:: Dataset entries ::
--
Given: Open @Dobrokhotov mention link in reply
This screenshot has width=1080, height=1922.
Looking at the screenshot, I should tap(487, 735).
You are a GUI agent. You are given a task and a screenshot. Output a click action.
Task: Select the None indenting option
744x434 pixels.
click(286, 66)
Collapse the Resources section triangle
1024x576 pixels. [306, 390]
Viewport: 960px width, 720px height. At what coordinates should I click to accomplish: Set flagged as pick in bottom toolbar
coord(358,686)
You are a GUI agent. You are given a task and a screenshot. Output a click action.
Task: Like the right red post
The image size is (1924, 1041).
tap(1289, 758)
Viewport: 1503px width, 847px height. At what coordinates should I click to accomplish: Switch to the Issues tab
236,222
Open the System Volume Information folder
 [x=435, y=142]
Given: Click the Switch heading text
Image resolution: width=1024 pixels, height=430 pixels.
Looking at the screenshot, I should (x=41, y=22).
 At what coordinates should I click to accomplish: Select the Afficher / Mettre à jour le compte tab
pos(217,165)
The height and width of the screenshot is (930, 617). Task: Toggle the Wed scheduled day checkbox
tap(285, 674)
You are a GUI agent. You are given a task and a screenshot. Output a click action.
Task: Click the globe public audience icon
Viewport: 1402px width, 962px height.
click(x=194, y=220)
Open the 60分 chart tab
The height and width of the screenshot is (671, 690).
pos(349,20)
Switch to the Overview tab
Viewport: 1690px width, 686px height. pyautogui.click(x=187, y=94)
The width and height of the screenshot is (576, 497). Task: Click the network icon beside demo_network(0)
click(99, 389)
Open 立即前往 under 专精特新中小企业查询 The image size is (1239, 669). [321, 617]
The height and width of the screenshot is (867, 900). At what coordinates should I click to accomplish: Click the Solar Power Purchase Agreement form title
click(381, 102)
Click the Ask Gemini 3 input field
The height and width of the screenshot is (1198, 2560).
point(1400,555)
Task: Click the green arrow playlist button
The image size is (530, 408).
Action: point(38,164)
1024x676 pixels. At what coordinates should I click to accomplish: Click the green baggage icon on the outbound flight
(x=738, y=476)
--
:: Brief ::
From the first line to the last, give the data again exactly.

:: Answer section ::
Given: Open @Dobrokhotov mention link in reply
This screenshot has width=1080, height=1922.
Looking at the screenshot, I should tap(487, 735).
You are a GUI agent. You are given a task and a screenshot. Output a click action.
Task: Select the None indenting option
744x434 pixels.
click(286, 66)
Collapse the Resources section triangle
1024x576 pixels. [306, 390]
Viewport: 960px width, 720px height. At what coordinates should I click to accomplish: Set flagged as pick in bottom toolbar
coord(358,686)
You are a GUI agent. You are given a task and a screenshot. Output a click action.
Task: Like the right red post
The image size is (1924, 1041).
tap(1289, 758)
Viewport: 1503px width, 847px height. At what coordinates should I click to accomplish: Switch to the Issues tab
236,222
Open the System Volume Information folder
 [x=435, y=142]
Given: Click the Switch heading text
Image resolution: width=1024 pixels, height=430 pixels.
Looking at the screenshot, I should (x=41, y=22).
 At what coordinates should I click to accomplish: Select the Afficher / Mettre à jour le compte tab
pos(217,165)
The height and width of the screenshot is (930, 617). Task: Toggle the Wed scheduled day checkbox
tap(285, 674)
You are a GUI agent. You are given a task and a screenshot. Output a click action.
Task: Click the globe public audience icon
Viewport: 1402px width, 962px height.
click(x=194, y=220)
Open the 60分 chart tab
The height and width of the screenshot is (671, 690).
pos(349,20)
Switch to the Overview tab
Viewport: 1690px width, 686px height. pyautogui.click(x=187, y=94)
The width and height of the screenshot is (576, 497). Task: Click the network icon beside demo_network(0)
click(99, 389)
Open 立即前往 under 专精特新中小企业查询 The image size is (1239, 669). [321, 617]
The height and width of the screenshot is (867, 900). At what coordinates should I click to accomplish: Click the Solar Power Purchase Agreement form title
click(381, 102)
Click the Ask Gemini 3 input field
The height and width of the screenshot is (1198, 2560).
point(1400,555)
Task: Click the green arrow playlist button
The image size is (530, 408).
Action: point(38,164)
1024x676 pixels. At what coordinates should I click to accomplish: Click the green baggage icon on the outbound flight
(x=738, y=476)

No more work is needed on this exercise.